Get me Some Stats Knowledge, Stat!

Class was so fascinating, I had to take this picture to
commemorate my glazed and vacant look of interest.

I have been in college now for almost 8 years. Sometimes, like during my statistics class on Thursday, it gets difficult for me to gain perspective about why I am still in school. Part of the problem with statistics is that this is my third stats class in as many years and I am in that awkward position of feeling like everything is review, yet being unable to parrot back the equations and definitions that would cause me to be the Star Student that I feel I should be.

The other problem with statistics is that it reminds me that I have yet to start on my thesis. I have talked to classmates who are both deeply entrenched in thesis stuff and others who, like me, have not yet even chosen a topic. It can get pretty frustrating, but then I have to remind myself that this is the avenue that I have chosen: thesis, dissertation, and frustrating practicum placements are all a part of what will make me great.

Eventually, like with my English thesis, this (statistics, thesis, school, practicum) will all be a distant memory. According to school rules, I cannot take more than 8 years to complete my degree anyway. So all I have to do is continue visualizing myself as the therapist I know I can be, and maybe (definitely?) it will happen.

3 comments:

Carissa said...

I love the picture....it makes me wish I was still in school. :) Although I actually do still wish I were in school, I think that this class would be one I would pass on. Good luck with that. :)

PS-I find that when I comment I use a lot of sideways smilie-faces so I hope you can get used to that. :)

Hesses Madhouse said...

I have faith in you! You can do it! The photo kind of scares me because stats is the next class I have to take, and I've never taken a stats class before, so I haven't a clue what I'm in for. If you've taken three and still are staring blankly...Yikes!!!

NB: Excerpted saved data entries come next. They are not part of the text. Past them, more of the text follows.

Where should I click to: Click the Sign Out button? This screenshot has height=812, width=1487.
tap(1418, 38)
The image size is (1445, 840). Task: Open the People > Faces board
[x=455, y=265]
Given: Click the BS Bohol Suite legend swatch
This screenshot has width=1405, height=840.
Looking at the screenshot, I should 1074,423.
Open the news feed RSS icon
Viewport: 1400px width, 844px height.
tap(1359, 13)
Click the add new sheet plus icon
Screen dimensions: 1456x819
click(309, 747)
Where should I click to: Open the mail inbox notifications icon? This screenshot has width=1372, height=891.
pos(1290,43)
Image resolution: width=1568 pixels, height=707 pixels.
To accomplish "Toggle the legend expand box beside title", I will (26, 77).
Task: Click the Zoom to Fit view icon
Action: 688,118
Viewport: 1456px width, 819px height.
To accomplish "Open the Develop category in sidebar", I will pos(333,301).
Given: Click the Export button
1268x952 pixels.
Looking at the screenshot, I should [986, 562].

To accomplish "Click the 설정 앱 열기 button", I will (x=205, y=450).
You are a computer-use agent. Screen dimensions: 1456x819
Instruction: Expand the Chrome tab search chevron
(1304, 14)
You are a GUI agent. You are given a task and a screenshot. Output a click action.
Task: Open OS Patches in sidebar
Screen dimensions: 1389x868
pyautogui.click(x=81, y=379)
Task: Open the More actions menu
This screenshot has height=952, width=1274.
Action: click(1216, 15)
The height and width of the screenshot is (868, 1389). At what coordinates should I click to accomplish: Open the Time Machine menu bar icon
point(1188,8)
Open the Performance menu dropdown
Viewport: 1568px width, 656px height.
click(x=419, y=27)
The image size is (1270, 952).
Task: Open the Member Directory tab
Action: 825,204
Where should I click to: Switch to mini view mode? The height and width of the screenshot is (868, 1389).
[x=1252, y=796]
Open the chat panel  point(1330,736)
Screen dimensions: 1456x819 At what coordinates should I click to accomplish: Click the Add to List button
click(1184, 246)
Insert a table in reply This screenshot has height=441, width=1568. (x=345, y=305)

I would happily help you with the thesis stuff if I could. I am a pretty good proof-reader, so you can call on me for that if you'd like. Other that that, I'm sorry that I'm not too much good. But I will cheer you on. GO Emily!!!

Tonya said...

Wow! Sounds a bit stressful, but way to look forward to the future:) That is probably your best line of defense when your getting that glazed over look and feeling frusterated. One day all the hard work you've put into your studies will all be worth it. That will be a happy day!